That's how I want it to work and it can do so on it's own without me worrying about it.


----------



## zirias@ (Sep 4, 2021)

Trihexagonal said:


> Sendmail sends me my Daily reports every day at the same time and port 25 is blocked at the firewall both ways.
> 
> That's how I want it to work and it can do so on it's own without me worrying about it.


Seriously, for *THAT* (nothing but local mail delivery), you don't need sendmail. Classic usecase for something super simple like "dma".


----------



## Deleted member 30996 (Sep 4, 2021)

Sendmail is what they give me in the FreeBSD Base System so that's all I've ever used.


----------



## zirias@ (Sep 4, 2021)

Trihexagonal said:


> Sendmail is what they give me in the FreeBSD Base System so that's all I've ever used.


They give you dma as well for quite some time, so you could avoid trying to shoot sparrows using a rocket launcher


----------



## Geezer (Sep 4, 2021)

Trihexagonal said:


> Sendmail is what they give me in the FreeBSD Base System so that's all I've ever used.



Yes, I think that is the main reason to use it.



hruodr said:


> It is not anymore necessary to edit .cf files for common use of sendmail.

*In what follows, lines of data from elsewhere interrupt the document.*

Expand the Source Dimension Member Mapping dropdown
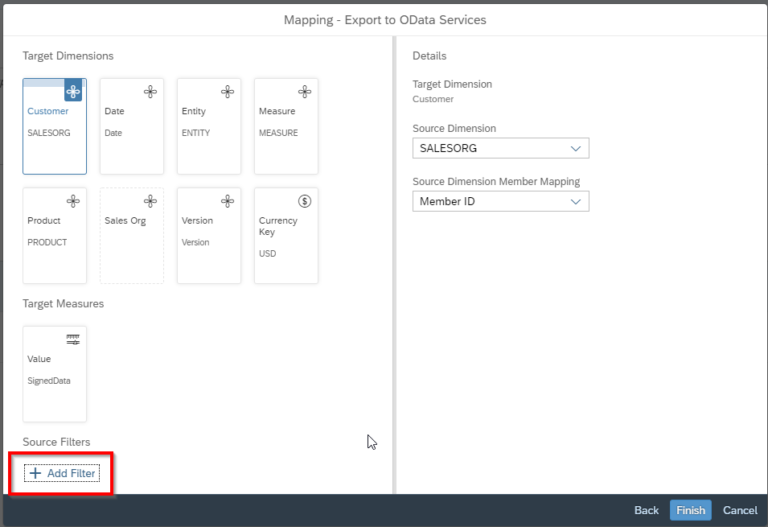point(501,201)
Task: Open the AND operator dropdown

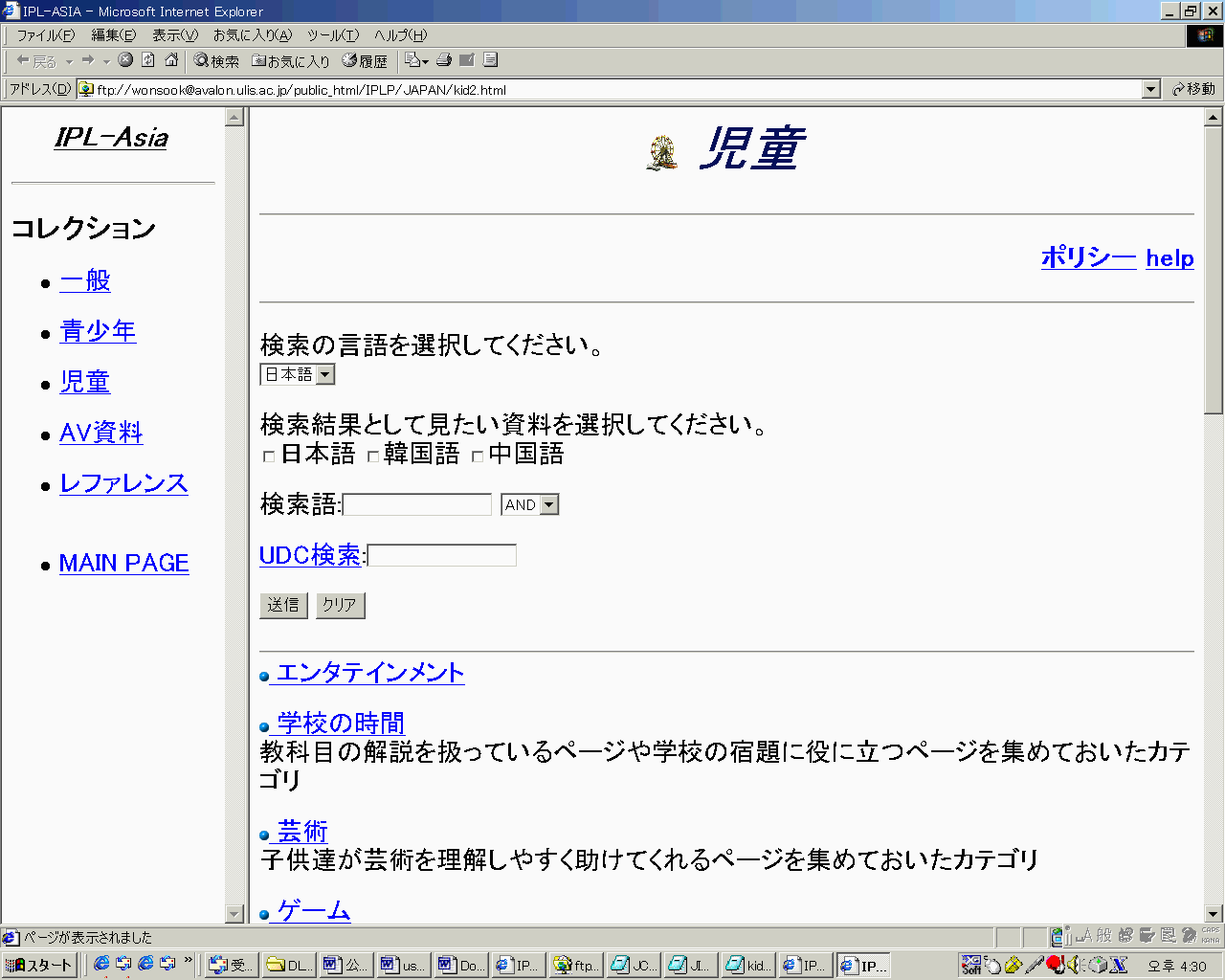Action: 548,504
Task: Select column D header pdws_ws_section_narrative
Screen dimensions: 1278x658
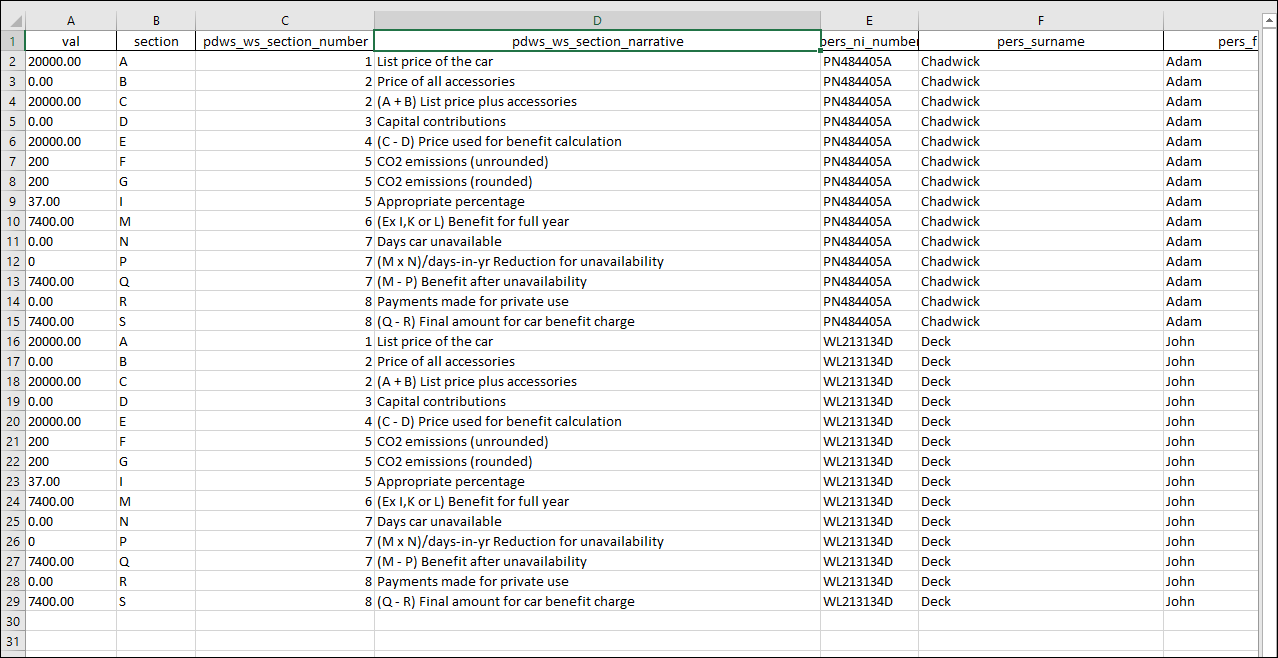Action: coord(597,20)
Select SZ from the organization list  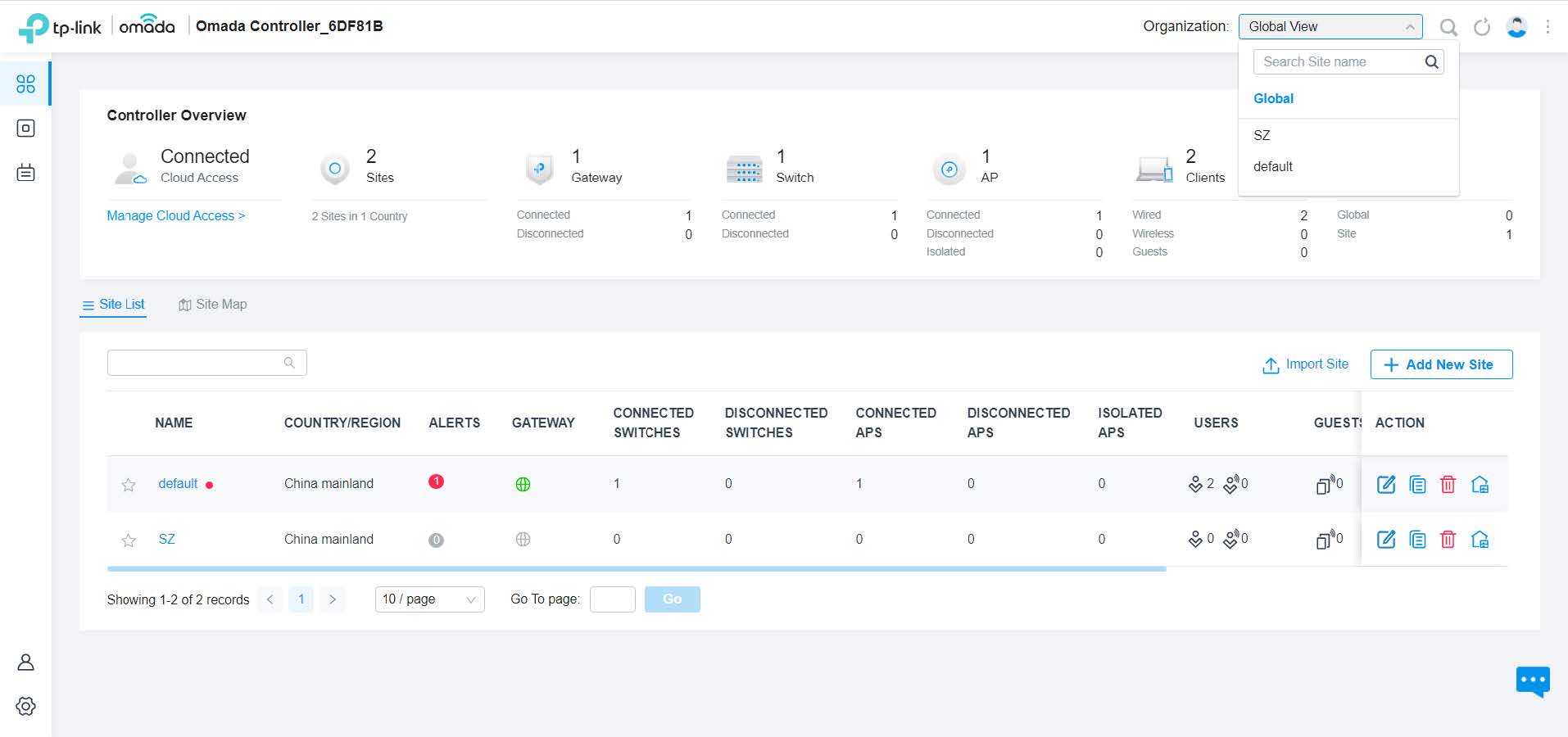pos(1262,135)
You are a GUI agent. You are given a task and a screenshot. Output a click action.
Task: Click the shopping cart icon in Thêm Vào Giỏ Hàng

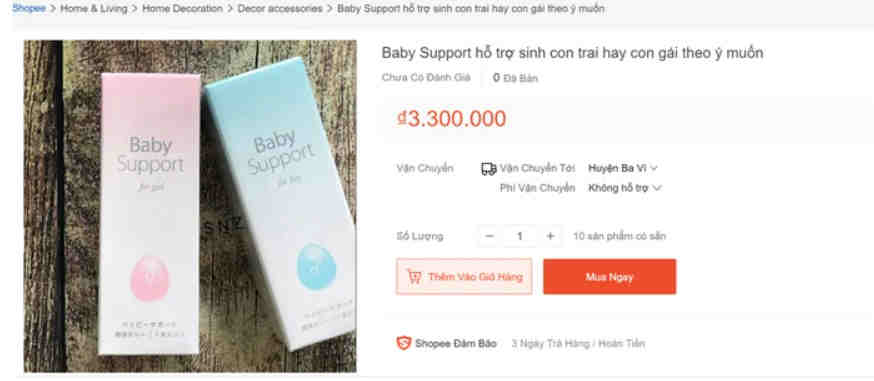click(414, 277)
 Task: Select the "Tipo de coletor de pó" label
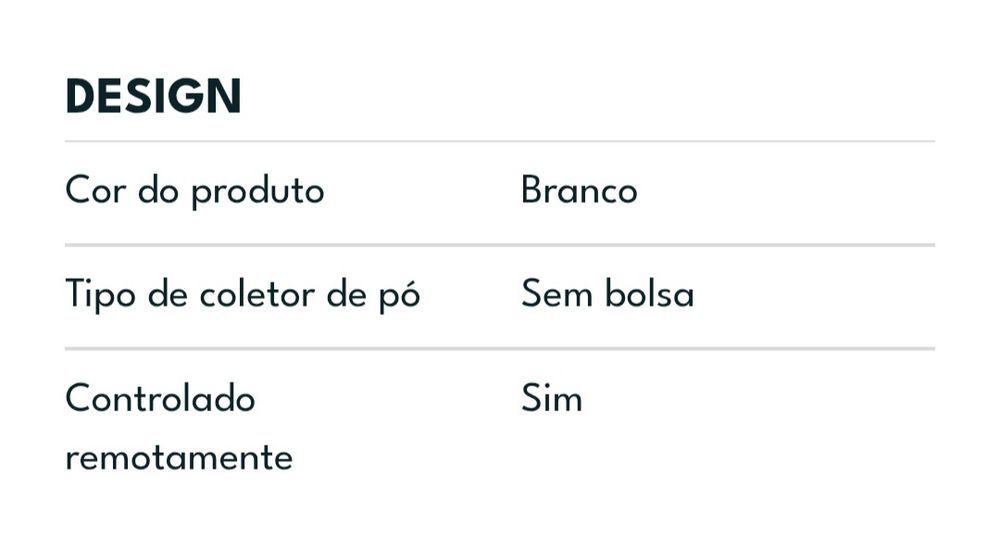pos(243,295)
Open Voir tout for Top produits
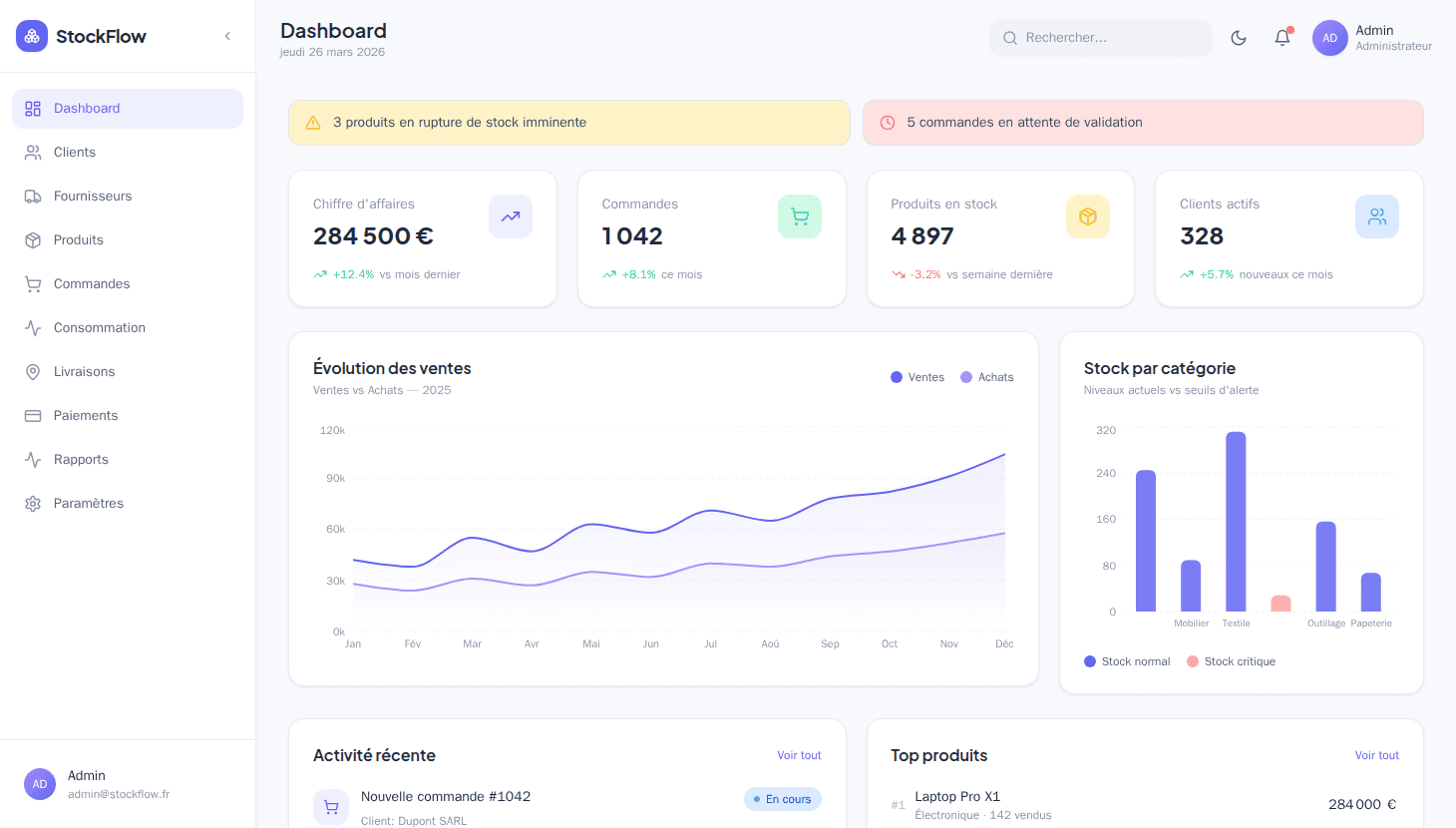The width and height of the screenshot is (1456, 828). coord(1376,755)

Good thing too. Never understood them.


Sendmail, a rocket launcher with unintelligible config files, that seems to hit the target.


----------



## zirias@ (Sep 4, 2021)

Geezer said:


> Sendmail, a rocket launcher with unintelligible config files, that seems to hit the target.


Kind of 

I have some doubts whether you'd want to use it, even _if_ you need the features (there are alternatives, see the OP). Well sure, it might work, and it's cool to know how to configure it 

But, seriously, if all you need is some local delivery – avoid the monster!


----------



## hardworkingnewbie (Sep 4, 2021)

hruodr said:


> It is not anymore necessary to edit .cf files for common use of sendmail. But the bashing never ends. sendmail is not more difficult to configure than other MTAs, it is not more insecure than other MTAs.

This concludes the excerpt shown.